Interesting, normally when working with track information in a single WAVE file you would need a companion CUE Sheet in order to reference the track layout of the Audio CD. So I am curious how they do all of this. Lets take a look at a “CD Image”.

mediainfo CDArch52d-s02.wav
General
Complete name : CDArch52d-s02.wav
Format : Wave
Format settings : PcmWaveformat
File size : 5.05 MiB
Duration : 30 s 0 ms
Overall bit rate mode : Constant
Overall bit rate : 1 411 kb/s
Conformance errors : 2
RIFF : Yes
General compliance : File size 5292434 is less than expected size 5292823 (offset 0x8)
WAVE : Yes
General compliance : Element size 5292811 is more than maximal permitted size 5292422 (offset 0xC)

Audio
Format : PCM
Format settings : Little / Signed
Codec ID : 1
Duration : 30 s 0 ms
Bit rate mode : Constant
Bit rate : 1 411.2 kb/s
Channel(s) : 2 channels
Sampling rate : 44.1 kHz
Bit depth : 16 bits
Stream size : 5.05 MiB (100%)

Already seeing some issues with the format, but all the important bits are there. JHOVE doesn’t like them much either.

JhoveView (Rel. 1.32.0, 2024-09-12)
Date: 2024-12-11 16:01:08 MST
RepresentationInformation: CDArch52d-s02.wav
ReportingModule: WAVE-hul, Rel. 1.8.3 (2024-03-05)
LastModified: 2024-12-11 15:58:02 MST
Size: 5292434
Format: WAVE
Status: Not well-formed
SignatureMatches:
WAVE-hul
InfoMessage: Ignored unrecognized list type: "pqls"
ID: WAVE-HUL-15
Offset: 5292044
ErrorMessage: Unexpected end of file: Bytes missing = 389
ID: WAVE-HUL-3
Offset: 5292434
MIMEtype: audio/vnd.wave; codec=1
Profile: PCMWAVEFORMAT

JHOVE is giving me two issues.

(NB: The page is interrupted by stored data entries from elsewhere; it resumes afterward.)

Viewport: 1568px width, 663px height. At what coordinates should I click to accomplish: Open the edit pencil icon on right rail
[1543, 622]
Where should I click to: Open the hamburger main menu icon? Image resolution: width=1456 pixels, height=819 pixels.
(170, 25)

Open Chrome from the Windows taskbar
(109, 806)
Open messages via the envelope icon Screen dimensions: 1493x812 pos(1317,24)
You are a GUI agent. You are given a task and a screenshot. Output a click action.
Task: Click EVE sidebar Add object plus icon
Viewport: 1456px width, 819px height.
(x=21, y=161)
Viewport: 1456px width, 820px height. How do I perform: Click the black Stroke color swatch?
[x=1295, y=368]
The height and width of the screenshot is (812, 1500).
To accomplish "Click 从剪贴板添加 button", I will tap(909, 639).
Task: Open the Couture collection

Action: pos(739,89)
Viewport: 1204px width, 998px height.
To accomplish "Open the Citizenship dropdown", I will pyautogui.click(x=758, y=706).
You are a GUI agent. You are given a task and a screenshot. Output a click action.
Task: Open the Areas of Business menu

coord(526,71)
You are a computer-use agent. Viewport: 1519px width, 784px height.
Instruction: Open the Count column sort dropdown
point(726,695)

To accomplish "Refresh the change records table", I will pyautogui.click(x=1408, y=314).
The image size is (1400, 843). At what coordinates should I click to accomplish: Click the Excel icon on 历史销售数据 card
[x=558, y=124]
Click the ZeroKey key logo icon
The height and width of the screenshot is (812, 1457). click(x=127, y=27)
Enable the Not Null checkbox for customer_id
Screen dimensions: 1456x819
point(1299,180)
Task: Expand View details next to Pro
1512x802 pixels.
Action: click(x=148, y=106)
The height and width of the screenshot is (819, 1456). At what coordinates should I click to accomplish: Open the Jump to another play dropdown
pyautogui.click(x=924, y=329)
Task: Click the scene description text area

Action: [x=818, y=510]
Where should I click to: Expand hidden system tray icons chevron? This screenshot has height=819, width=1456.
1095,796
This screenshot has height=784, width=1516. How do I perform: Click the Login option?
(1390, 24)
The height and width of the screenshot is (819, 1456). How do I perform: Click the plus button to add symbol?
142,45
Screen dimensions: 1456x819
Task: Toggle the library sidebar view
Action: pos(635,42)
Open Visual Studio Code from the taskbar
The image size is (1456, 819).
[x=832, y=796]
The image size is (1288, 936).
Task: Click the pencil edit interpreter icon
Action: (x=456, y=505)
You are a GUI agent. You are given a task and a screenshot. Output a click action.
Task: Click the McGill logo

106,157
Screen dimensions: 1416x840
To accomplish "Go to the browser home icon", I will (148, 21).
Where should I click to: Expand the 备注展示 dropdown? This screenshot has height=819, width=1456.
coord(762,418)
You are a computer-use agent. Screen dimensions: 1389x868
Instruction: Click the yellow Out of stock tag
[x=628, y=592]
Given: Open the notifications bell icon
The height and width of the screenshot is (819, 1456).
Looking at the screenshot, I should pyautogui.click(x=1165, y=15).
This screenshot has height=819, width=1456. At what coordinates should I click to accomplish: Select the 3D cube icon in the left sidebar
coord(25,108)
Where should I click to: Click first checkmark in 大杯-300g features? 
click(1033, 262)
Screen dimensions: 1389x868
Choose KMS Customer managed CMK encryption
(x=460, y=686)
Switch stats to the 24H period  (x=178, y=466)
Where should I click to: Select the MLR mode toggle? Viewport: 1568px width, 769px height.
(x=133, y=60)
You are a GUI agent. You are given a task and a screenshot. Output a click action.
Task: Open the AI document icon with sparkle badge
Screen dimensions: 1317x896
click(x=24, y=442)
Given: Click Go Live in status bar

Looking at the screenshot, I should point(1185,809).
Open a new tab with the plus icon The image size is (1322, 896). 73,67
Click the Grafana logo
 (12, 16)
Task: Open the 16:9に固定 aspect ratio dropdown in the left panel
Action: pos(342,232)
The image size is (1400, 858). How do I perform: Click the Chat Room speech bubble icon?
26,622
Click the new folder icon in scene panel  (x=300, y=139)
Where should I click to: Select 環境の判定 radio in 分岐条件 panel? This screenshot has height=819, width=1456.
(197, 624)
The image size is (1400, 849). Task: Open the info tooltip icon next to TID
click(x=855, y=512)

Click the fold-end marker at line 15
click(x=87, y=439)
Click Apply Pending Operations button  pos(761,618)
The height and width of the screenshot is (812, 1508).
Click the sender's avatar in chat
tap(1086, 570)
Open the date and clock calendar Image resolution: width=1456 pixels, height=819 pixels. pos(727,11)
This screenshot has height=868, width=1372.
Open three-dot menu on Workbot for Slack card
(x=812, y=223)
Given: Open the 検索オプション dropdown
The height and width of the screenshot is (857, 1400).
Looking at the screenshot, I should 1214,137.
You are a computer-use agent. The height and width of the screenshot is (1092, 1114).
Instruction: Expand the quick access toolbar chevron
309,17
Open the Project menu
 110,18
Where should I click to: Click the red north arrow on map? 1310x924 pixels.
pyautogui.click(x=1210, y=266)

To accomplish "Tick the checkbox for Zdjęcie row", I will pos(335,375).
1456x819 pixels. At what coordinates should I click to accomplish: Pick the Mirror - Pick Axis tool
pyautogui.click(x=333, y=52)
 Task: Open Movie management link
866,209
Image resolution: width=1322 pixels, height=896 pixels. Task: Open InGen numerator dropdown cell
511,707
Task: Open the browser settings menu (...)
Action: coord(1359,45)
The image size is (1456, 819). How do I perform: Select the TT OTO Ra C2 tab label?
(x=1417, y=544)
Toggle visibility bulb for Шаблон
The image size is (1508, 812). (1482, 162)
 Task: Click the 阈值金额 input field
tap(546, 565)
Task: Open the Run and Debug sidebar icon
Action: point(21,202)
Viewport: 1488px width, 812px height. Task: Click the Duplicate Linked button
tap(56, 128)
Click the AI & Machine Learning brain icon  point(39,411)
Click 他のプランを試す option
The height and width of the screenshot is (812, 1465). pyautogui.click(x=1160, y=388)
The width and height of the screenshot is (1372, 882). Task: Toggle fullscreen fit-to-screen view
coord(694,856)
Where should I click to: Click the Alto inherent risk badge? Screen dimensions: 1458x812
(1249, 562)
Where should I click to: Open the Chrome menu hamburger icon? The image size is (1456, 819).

The major error is the file appears truncated according to both MediaInfo and JHOVE. The InfoMessage which is less of an issue but more of a heads up that the WAVE file has an extra LIST type. “PQLS”, which was also in the CPD RIFF file we looked at earlier. So it seems by making a “CD Image” of a project embeds the project chunk data into the WAVE container. Identification is not an issue as these WAVE’s follow the standard pattern and therefore identify correctly, but one might want to be aware through further characterization these WAVE’s have some not so obvious extra data.

My attempts to find any samples from version 3 of CD Architect have failed. Until then, my proposal is to add version 4 & 5 to PRONOM with the signature on my Github page. There you will find a few samples as well.